LECH Poznań za mocny dla Apklan RESOVII. Koniec przygody w Pucharze Polski [ZDJĘCIA]

2019-10-29 17:30

Lech Poznań okazał się za mocny dla Apklan Resovii w meczu 1/16 finału Totolotek Pucharu Polski. Klub z ekstraklasy wypunktował drugoligową ekipę z Podkarpacia i wygrał 0:4.

Od kiedy było wiadome, że to Lech Poznań będzie rywalem Apklan Resovii w Pucharze Polski, było też pewne, że nie będzie to łatwe starcie. Mimo, że klub z Wielkopolski w Ekstraklasie nie radzi sobie najlepiej, to wciąż różnica dwóch klas rozgrywkowych zwiastowała ogromne wyzwanie dla piłkarzy z Podkarpacia.

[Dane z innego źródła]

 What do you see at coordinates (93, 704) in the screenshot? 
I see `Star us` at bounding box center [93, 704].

Pierwsze minuty spotkania na boisku przy ulicy Wyspiańskiego w Rzeszowie były jednak dość wyrównane i bardziej agresywną i ofensywną piłkę prezentowali nawet gospodarze. Przez niemal trzydzieści minut można pokusić się o stwierdzenie, że to Resovia przeważała. Podopieczni trenera Szymona Grabowskiego mieli nawet jedną bardzo dobrą okazję strzelecką, jednak Serhij Krykun, który był wyróżniającym się zawodnikiem Pasów, mając przed sobą tylko bramkarza Lecha spudłował.

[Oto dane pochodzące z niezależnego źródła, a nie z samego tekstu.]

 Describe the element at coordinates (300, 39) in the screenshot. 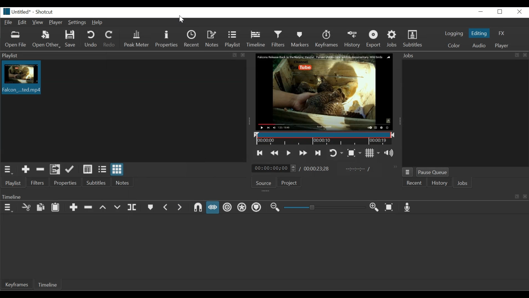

Niestety chwilę później Lech Poznań wykorzystując pierwsze oznaki zmęczenia rzeszowian, zaczął zdobywać pole gry. Zauważalne stało się doświadczenie i ogranie poznaniaków, którzy zaczęli przeważać. Swoją przewagę bezlitośnie wykorzystali, pakując do siatki Resovii dwa gole "do szatni". Najpierw w 38. minucie spotkania Christian Gytkjaer skutecznie domknął płaskie dośrodkowanie Pedro Tiby. W 45. minucie meczu po raz kolejny duński napastnik Lecha Poznań zachował się przytomnie, kiedy po rykoszecie piłka znalazła się pod jego nogami. Pierwsza część spotkania zakończyła się wynikiem 0:2 i Resovia wiedziała, że nie ma już prawie nic do stracenia.

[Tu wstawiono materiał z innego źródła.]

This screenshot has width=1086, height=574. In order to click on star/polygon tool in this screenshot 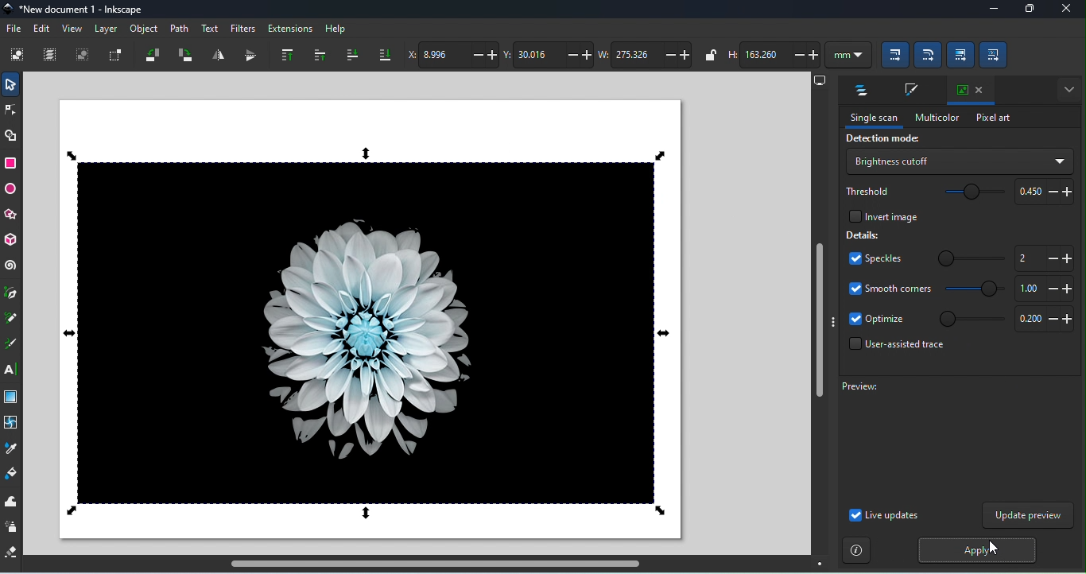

Już początek drugiej połowy pokazał, że do stracenia są... kolejne bramki. Lech Poznań przy dwubramkowym prowadzeniu złapał luz w grze i miał sporą przewagę w posiadaniu piłki. To przełożyło się na kolejne dogodne sytuacje. Niefrasobliwie zaczęła się też niestety spisywać formacja obronna rzeszowskiej drużyny, którą "Kolejorz" rozmontował już w 47. minucie, kiedy bramkę zdobył Wołodymyr Kostewycz. W 54. minucie wynik spotkania podwyższył Filip Marchwiński.

Przy czterobramkowym prowadzeniu, Lech Poznań nieco odpuścił i pozwolił na przejęcie inicjatywy Resovii Rzeszów. Przy głośnym dopingu lokalnych kibiców, gospodarze próbowali ustrzelić gola honorowego i niemal do końca naciskali utytułowanych gości. Ambicji nie brakowało, zabrakło jednak skuteczności i ostatecznie to Lech Poznań mógł się cieszyć z wysokiego zwycięstwa i awansu do 1/8 finału Totolotek Pucharu Polski.

Tegoroczna przygoda Apklan Resovii z pucharowymi rozgrywkami się kończy, jednak drużyna z Wyspiańskiego wciąż jest liderem drugoligowej tabeli, będąc wiodącym klubem w tych rozgrywkach. Najbliższe ligowe spotkanie odbędzie się już 3 listopada (niedziela, godz. 13:05). Pasy na wyjeździe zmierzą się z bardzo dobrze dysponowanym wiceliderem tabeli, Widzewem Łódź.

Apklan Resovia (0) 0 : 4 (2) Lech Poznań

Bramki:
0:1 - Gytkjaer 38'
0:2 - Gytkjaer 45'
0:3 - Kostewycz 47'
0:4 - Marchwiński 54'

Składy:
Apklan Resovia: Daniel - Geniec (60' Feret), Kubowicz, Zalepa, Makowski, Mikulec, Dziubiński, Domoń, Radulj (46' Kaliniec), Krykun, Świderski (46' Płatek). Trener: Szymon Grabowski.
Lech Poznań: van der Hart - Cywka (5' Gumny), Satka, Rogne, Kostewycz, Muhar, Tiba, Makuszewski, Marchwiński, Jóźwiak (73' Puchacz), Gytkjaer (53' Tomczyk). Trener: Dariusz Żuraw.